While discussion of exporting liquefied natural gas has focused on the effect on domestic prices, a new study finds that international prices will be the limiting factor.
In fact, not much U.S. gas is likely to find a market overseas through at least 2040, according to "U.S. LNG Exports: Truth and Consequence," published Aug. 10 by the James Baker Institute for Public Policy at Rice University in Houston, Texas.
Baker Institute economist and report author Kenneth B. Madlock cites several reasons.
First, the current price differential — around $3 per million British thermal units in the U.S., with imports to Japan at around $17 — is transitory, Madlock wrote.
Prices are so low in the U.S. now because a mild winter coincided with a surge in production. And they're so high in Japan only while suppliers adjust to that country's sudden shift from nuclear power to natural gas following the March 2011 tsunami that knocked out the Fukushima nuclear plant.
In addition, the amount of export capacity proposed in the U.S. would have a significant effect on global prices.
"LNG trade in 2011 totaled 32 (billion cubic feet per day, or bcfd)," Madlock wrote.

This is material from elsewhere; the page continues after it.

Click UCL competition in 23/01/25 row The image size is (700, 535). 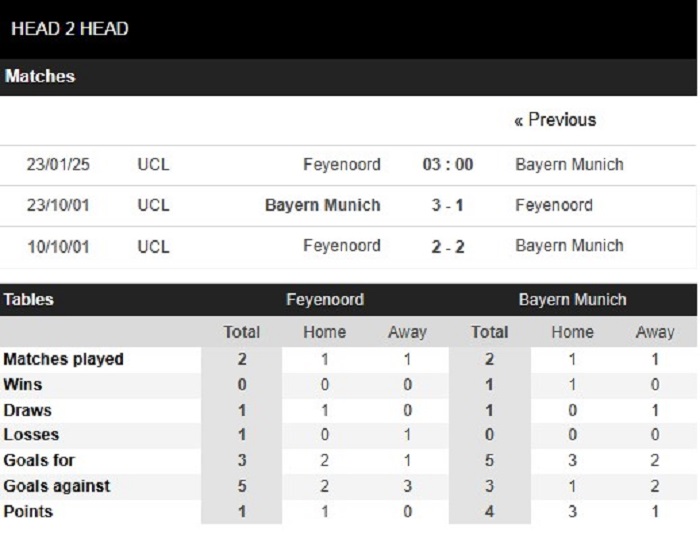click(x=154, y=164)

"Currently, in the U.S. alone there is over 17 bcfd of export capacity in various stages of proposal and development," he continued. "If even one-third of this capacity is built and placed into operation, it will dramatically alter the ability to supply the Asian market with natural gas."

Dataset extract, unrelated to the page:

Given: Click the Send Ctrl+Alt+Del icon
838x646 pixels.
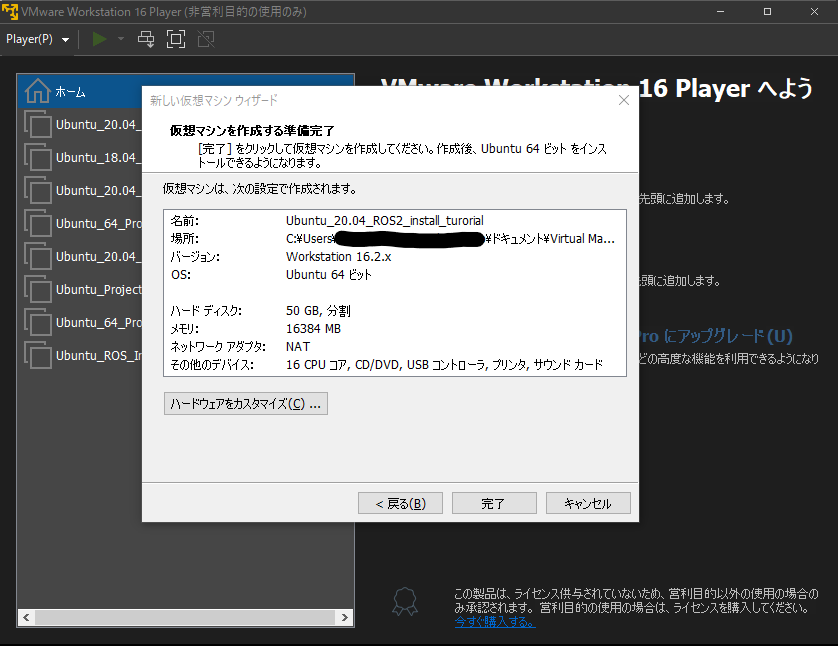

Indeed, even without being exported, U.S. shale gas has been reducing prices in Europe and Asia by displacing gas that could have been imported here.
"LNG supplies whose development was anchored to the belief that the United States would be a premium market have been diverted to European and Asian buyers," Madlock wrote.
That downward price pressure is changing the pricing paradigm, he wrote -- from the long-time practice of indexing contracts to the price of oil to indexing them instead to the lower spot price.
Finally, Madlock sees plenty of conventional and unconventional gas supplies available for development globally.
"The apparent profitable export option from the U.S. market based on current market conditions is transitory, as current market conditions beget a supply response abroad that erodes current price differentials," he concludes.
With or without exports, Madlock sees a long-run equilibrium price of U.S. natural gas at between $4 and $6 per thousand cubic feet "for many years to come."
"U.S. LNG Exports: Truth and Consequence" may be downloaded from the Baker Institute's website.